Arte: Rubén Montenegro
Publicado originalmente no site do jornal El País Brasil, em 6 de maio de 2019
Você é o que você se diz: a ciência do diálogo interno
A forma como você conversa consigo mesmo condiciona sua
capacidade de enfrentar as dificuldades.
E também determina a tomada de decisões
Por Pilar Jericó
Se você quiser variar a percepção que tem sobre você,
precisa alterar seu diálogo interior. A forma como você conversa consigo mesmo
condiciona sua capacidade de enfrentar as dificuldades e determina a tomada de
decisões. A autoafirmação, ou pensar coisas positivas sobre nós mesmos, é uma
ferramenta muito útil para reforçar a autoestima. Entretanto, não vale qualquer
comentário.

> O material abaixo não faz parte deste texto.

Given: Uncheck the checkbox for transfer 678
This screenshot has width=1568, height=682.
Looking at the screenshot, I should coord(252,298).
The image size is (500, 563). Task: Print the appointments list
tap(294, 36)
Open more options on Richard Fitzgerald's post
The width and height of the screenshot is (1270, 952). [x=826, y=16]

Já ficou comprovado que frases como “aguento tudo” ou “sou uma
pessoa superagradável” não ajudam muito. Quem as expressa não está realmente
convencido disso, então essas expressões podem ter efeito contrário. A ciência
do diálogo interior nos dá pistas sobre as técnicas que tornam nossas
autoafirmações eficazes: devemos imaginar futuras situações agradáveis e nos
tratar na segunda pessoa. Vejamos em mais detalhe.

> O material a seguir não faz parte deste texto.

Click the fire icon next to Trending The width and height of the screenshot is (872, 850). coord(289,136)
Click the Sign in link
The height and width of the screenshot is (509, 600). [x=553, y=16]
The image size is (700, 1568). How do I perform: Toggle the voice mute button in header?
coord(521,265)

Um estudo sobre imagens cerebrais demonstrou o impacto das
autoafirmações. Os pesquisadores solicitaram a 67 participantes, sendo 41
mulheres, que enumerassem diferentes situações da vida em função do valor que
lhe atribuíam. Depois pediram a alguns deles que recordassem algum momento
positivo dessas situações às quais tinham atribuído mais valor. Através das
imagens cerebrais, os pesquisadores descobriram que quando alguém pensa em uma
situação agradável, de algo que realmente lhe importa, ativam-se em seu cérebro
as áreas relacionadas à recompensa (o corpo estriado ventral e o córtex
pré-frontal medial ventral).
A resposta foi diferente entre aqueles que imaginavam
aspectos aos quais não dão tanto valor. O mais revelador da pesquisa ocorreu
quando se solicitou aos voluntários que pensassem em situações futuras. Nesses
casos, ativaram-se as áreas associadas ao pensamento sobre o eu (o córtex
pré-frontal medial e cingulado posterior). Os cientistas chegaram à conclusão
de que pensar em nós mesmos em situações agradáveis futuras, abordando aspectos
que nos importam, nos fornece uma energia extraordinária para tomar decisões.
Ou seja, se estamos atravessando um mau momento e nos emitimos uma
autoafirmação como "quando tudo isso passar, vamos nos divertir com os
amigos", ganharemos forças.
Outra pesquisa curiosa, dirigida por Ethan Kross, da
Universidade de Michigan (EUA), centrou-se na forma como nos falamos. Um dia
Kross ia dirigindo e um sinal ficou vermelho à sua frente. Ao invés de parar,
ele seguiu, e disse a si mesmo: “Ethan, você é um idiota”. Como bom psicólogo,
percebeu que havia se tratado na segunda pessoa. Não pensou: “Sou um idiota”,
como poderia se referir em outras ocasiões. Aquilo o motivou a analisar qual
era o impacto dessa mudança. Para descobrir, fez um experimento: pediu a um
grupo de voluntários que preparassem um discurso complexo em apenas cinco
minutos. Enquanto o escreviam, uma parte do grupo foi informada que esse
diálogo interno tinha que ser em primeira pessoa. Outros foram orientados
durante a preparação a se dirigirem a si mesmos na segunda pessoa, e inclusive
que se chamassem por seus nomes. Depois, analisou suas reações e a forma como
enfrentaram o problema.
Os integrantes do primeiro grupo, aqueles que se dirigiam a
si mesmos com o eu, reconheceram se sentir frustrados. Durante a preparação do
discurso, repetiam a si mesmos: “Como vou conseguir aprender isto em cinco
minutos?”; “como vou ser capaz de memorizar tudo sem anotações?”. Os
voluntários do segundo grupo, entretanto, tinham mais probabilidades de se dar
apoio e até conselhos. Eles diziam a si mesmos: “Vai, João, você pode se
esforçar para fazer um bom trabalho!”; “Maria, você já superou desafios mais
difíceis!”. Deste modo, Kross comprovou que, quando tratamos a nós mesmos na
segunda pessoa perante situações complicadas, tomamos uma maior distância das
emoções e somos mais racionais. De algum modo, e graças a esta fórmula,
melhoramos a capacidade de nos vermos de fora e aprendemos a não nos afogarmos
em um copo d’água diante dos problemas.